L’Istat (Istituto Centrale di Statistica) indica una inflazione certa per il 2015 dello 0,1% a fronte di quello programmato dal governo dello 0,3%. Ne consegue che l’inflazione cresce meno del previsto e quello 0,2% in meno riduce, sempre secondo il governo, la previsione della crescita.  Inoltre sempre secondo l’Istat circa l’andamento dei prezzi del mese di novembre risulta un calo dello 0,4% rispetto al mese precedente e ciò è dovuto ad un calo dei prezzi degli alberghi e dei ristoranti(-2%)  a sua volta legato alla fine dell’Expo e del turismo. Pesa anche la frenata dell’energia. A meno che non si verifichi un nuovo crollo delle materie prime.

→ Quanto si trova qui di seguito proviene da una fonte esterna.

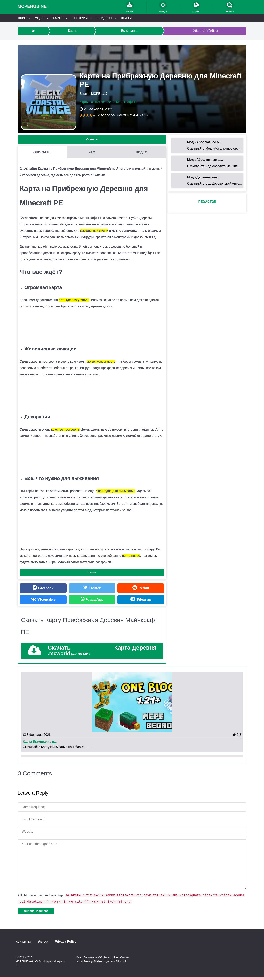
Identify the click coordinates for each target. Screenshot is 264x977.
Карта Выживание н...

Non è un fenomeno solo italiano. In Germania si festeggia l’incremento mensile dello 0,1% dopo l’inflazione pari allo zero del mese di ottobre. Del resto la famosa locomotiva tedesca è acqua passata e le difficoltà della Volkswagen pesano enormemente sull’intera economia germanica.

L’immissione di liquidità (Qe) di Draghi non fa crescere l’inflazione con l’unico effetto possibile di produrre a prezzi e utili decrescenti. E con il risultato che se la Competizione tra le aziende è fatta sulla compressione dei costi e dei salari si sta facendo fuori tutto il ceto medio produttivo italiano. Inoltre, se l’immissione di liquidità della Bce non può avere alcun effetto visibile sui beni di consumo e quindi sui consumatori arriverà soltanto sull’intera area speculativa dei mercati finanziari e non alle imprese.

La Federal Reserve (la Banca Centrale Usa) ha annunciato che nel mese di dicembre effettuerà il primo rialzo dei tassi d’interessi dopo il 2006, mentre la Banca Centrale Europea farà una manovra esattamente inversa, innalzerà il quantitative easing portandolo da 60 miliardi mensili a 80 miliardi.

Con il cannone del Qe di Draghi si cerca di far risalire l’inflazione e attraverso una spesa pubblica in grado di sorreggere una fantomatica domanda di beni e per questa via la produzione. Ma su questo terreno sappiamo quanto sono lastricate le strade per l’inferno.

Nonostante l’imponente immissione di liquidità con la conseguenza inevitabile del crollo dei tassi d’interesse il Pil crescerà soltanto dello 0,7%

annuo mentre nell’intera zona euro dell’1,6%.

L’inezione  di liquidità ricorda il tentativo di politica di spesa pubblica di Roosevelt nei confronti della spirale deflazionistica che falcidiò il tessuto produttivo americano a partire dagli anni della crisi del 1929.

J.M.Keynes fu da subito un osservatore attento dell’esperimento di Roosevelt e mise l’accento della gestione della domanda aggregata attraverso programmi di spesa pubblica, anche se poi fu con la 2° guerra mondiale sancì l’uscita dalla crisi.

Ne d’altro canto dalla parte degli Usa le cose vanno bene; a dimostrazione di come l’effetto deflazione abbia permeato tutto il tessuto produttivo dell’America è rappresentata da una estrema povertà della popolazione Usa (si parla di 50 milioni di persone) che sono poveri in canna, homeless, disoccupati cronici, ma anche gente che non riesce ad arrivare a fine mese.

L’estrema povertà americana ha la stessa faccia della grande depressione del ’29-’40 dove si sono ridotte enormemente le difficoltà a sbarcare il lunario dopo aver compromesso drammaticamente il proprio tenore di vita.